In breve lo stile fu copiato e reinventato, in un genere di pitture parietali che prese il nome conseguente di grottesche, facilmente apprezzabili in tutta l’arte rinascimentale. Elementi caratteristici delle grottesche sono lo sfondo di un solo colore piatto, di solito bianco, con figure allegoriche o naturalistiche disposte con forte simmetria, fra cui in particolare spiccano chimere bizzarre, esotiche, estrose.

Una grottesca medicea in uno scatto del fotografo Sailko.

Ma come arriviamo al nostro 'grottesco'?

È in Francia che questo tipo di rappresentazione, mutuata nel grotesque, acquista una dimensione più generale e astratta, indotta dalla fantasia caricaturale delle grottesche. Noi recuperiamo il prestito come aggettivo con questo significato nuovo e ulteriore. Il grottesco è strano, bizzarro, con una nota di goffaggine e una tagliente ambivalenza. Suscita un ridicolo che non ha letizia, anzi può anche destare un’inquietudine che precede la paura. Le figure grottesche rappresentate da Hieronymus Bosch (prendiamo ad esempio il Trittico del Giudizio) possono far sorridere per stramba singolarità, ma le loro difformità allegoriche adombrano minacce perverse; se dico che sono grottesche le domande che vengono rivolte dal giornalista al testimone, le colgo in una qualità sgraziata, caricaturale, irregolare, sotto cui prende forma un atteggiamento predatorio, sconcio, morboso; e non la persona vestita semplicemente con colori assurdi e stravaganti nell’occasione chic, ma piuttosto sarà grottesco lo sfoggio di pellicce di lupo e calzature di serpente. È una bruttezza complessa, penosa e paradossale, che richiede un ridicolo che inquieta, quella del grottesco.

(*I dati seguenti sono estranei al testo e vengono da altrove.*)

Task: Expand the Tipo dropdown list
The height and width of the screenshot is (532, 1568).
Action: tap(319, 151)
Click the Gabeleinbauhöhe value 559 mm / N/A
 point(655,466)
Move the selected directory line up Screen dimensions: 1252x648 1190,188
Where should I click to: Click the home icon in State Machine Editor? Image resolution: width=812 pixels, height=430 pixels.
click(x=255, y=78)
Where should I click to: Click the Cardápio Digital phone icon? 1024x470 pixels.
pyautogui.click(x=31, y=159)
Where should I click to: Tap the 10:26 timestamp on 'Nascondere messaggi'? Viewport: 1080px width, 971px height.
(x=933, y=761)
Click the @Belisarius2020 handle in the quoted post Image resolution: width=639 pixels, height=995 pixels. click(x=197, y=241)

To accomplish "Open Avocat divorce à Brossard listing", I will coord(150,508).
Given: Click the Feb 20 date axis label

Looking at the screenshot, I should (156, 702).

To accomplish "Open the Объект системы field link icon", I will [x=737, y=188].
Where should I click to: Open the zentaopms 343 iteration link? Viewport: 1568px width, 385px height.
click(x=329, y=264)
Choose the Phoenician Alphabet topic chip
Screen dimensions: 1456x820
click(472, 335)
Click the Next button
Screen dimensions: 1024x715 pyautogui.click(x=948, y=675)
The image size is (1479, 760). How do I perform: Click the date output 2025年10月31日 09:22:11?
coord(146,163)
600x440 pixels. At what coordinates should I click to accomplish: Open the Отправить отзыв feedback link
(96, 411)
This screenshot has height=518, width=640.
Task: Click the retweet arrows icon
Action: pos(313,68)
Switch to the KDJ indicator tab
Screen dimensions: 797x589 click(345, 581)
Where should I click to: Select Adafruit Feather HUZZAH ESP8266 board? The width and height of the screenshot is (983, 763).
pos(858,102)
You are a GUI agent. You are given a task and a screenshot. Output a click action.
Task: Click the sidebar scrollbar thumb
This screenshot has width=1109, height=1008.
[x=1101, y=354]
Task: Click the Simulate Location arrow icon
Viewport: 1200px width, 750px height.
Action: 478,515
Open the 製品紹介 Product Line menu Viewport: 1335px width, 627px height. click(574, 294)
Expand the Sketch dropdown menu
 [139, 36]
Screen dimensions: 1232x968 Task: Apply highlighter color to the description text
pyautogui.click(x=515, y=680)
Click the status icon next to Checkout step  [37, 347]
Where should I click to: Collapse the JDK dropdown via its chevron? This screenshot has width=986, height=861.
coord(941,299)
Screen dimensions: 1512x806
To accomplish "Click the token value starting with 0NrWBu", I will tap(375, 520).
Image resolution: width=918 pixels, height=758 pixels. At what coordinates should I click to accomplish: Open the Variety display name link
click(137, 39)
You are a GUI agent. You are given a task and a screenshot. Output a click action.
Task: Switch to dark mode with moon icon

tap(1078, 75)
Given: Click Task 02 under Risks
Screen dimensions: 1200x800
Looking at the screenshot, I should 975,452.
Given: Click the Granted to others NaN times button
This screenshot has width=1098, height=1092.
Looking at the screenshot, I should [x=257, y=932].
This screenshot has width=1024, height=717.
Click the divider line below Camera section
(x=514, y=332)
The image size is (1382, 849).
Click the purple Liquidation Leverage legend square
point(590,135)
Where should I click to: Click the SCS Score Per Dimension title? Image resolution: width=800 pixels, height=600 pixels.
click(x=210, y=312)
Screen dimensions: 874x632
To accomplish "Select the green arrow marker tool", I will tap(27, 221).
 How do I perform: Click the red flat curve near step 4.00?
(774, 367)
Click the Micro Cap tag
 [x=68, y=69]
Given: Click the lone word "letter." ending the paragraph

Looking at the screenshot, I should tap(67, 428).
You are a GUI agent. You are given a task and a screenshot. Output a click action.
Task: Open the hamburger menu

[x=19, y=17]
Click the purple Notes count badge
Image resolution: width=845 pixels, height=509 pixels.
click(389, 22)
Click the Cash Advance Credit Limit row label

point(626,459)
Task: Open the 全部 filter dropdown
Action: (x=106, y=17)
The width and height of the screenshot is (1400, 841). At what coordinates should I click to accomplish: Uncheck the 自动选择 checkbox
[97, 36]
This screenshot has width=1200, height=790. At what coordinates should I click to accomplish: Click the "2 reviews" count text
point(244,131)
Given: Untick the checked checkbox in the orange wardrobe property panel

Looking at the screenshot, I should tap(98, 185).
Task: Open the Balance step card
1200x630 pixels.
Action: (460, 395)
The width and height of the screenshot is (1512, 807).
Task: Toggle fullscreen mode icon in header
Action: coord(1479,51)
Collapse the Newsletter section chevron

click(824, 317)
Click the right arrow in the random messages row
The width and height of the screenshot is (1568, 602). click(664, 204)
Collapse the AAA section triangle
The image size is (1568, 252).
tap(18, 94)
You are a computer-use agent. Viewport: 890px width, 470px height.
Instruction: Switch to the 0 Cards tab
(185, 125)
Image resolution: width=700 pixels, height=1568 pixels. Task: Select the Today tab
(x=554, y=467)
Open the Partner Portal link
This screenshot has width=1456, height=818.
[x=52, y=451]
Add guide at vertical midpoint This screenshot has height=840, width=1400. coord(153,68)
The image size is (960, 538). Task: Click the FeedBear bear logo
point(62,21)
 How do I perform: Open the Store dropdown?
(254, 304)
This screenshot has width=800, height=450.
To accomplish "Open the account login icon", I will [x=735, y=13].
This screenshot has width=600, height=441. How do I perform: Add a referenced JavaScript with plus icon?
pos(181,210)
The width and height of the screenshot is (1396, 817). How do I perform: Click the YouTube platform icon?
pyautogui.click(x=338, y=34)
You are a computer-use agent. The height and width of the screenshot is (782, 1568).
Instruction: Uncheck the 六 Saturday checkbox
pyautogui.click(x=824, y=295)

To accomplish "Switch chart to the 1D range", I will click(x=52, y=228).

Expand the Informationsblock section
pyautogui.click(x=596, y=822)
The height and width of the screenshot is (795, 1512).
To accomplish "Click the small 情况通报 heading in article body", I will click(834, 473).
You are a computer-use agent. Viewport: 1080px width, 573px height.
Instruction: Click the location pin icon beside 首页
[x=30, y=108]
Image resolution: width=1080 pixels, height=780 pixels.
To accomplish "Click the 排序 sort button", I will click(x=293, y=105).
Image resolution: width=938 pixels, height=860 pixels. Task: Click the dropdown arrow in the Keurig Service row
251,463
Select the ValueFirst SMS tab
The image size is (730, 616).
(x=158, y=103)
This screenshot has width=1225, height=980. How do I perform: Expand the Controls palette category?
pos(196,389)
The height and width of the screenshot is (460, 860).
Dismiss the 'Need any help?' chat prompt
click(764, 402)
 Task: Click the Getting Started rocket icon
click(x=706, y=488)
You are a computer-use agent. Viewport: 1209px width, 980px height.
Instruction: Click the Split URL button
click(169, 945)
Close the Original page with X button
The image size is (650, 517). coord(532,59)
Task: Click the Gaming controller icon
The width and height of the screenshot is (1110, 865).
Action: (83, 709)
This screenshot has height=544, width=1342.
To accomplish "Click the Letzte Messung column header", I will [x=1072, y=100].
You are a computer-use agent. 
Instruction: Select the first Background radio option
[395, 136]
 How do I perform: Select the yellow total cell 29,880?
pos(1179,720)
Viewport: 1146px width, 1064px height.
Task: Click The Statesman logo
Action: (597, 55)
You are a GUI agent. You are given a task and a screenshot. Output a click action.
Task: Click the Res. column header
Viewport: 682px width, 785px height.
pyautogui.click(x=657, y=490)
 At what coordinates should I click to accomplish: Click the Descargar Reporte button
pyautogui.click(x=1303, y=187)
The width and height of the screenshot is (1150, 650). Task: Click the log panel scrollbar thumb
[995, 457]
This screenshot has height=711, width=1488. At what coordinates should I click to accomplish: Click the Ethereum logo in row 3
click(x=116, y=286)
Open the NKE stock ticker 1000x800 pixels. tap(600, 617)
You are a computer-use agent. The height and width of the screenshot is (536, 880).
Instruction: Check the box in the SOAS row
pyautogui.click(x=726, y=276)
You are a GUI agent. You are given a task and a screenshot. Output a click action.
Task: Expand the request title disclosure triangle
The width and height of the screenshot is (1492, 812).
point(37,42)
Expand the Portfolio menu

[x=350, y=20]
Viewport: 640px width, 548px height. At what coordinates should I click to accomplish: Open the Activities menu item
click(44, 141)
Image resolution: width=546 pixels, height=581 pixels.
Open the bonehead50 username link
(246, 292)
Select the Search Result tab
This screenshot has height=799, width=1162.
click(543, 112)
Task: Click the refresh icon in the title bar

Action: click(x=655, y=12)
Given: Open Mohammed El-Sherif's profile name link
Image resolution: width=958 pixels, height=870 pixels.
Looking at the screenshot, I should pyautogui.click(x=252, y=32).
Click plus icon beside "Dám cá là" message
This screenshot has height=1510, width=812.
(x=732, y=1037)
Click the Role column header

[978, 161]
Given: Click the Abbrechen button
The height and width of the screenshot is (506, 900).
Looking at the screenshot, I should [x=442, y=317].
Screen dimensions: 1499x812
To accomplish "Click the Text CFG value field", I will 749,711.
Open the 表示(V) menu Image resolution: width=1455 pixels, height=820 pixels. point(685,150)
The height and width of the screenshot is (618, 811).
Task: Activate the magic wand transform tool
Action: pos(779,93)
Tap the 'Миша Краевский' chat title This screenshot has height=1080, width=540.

(Forse, per accogliere questa complessità, ci è d’aiuto recuperare — con quello strumento di conoscenza che è l’immaginazione — il sentimento di quel ragazzo romano dell’aneddoto, giovane avo di mezzo millennio fa.
Aperti gli occhi, solo la lama di luce dall’alto gli dà un minimo orientamento dopo il volo, si solleva dolente e guarda intorno. Con contorni incerti, nella penombra, sugli antichi sfondi bianchi delle volte, con simmetrie maestose, meduse e serpenti e pistrici e mostri indecifrabili; mostri come tanti altri delle storie, brutti e deformi e ridicoli prima che spaventosi, ma lì arcani, nel senso e nelle intenzioni, nella loro aula ipogea deserta da più di mille anni.)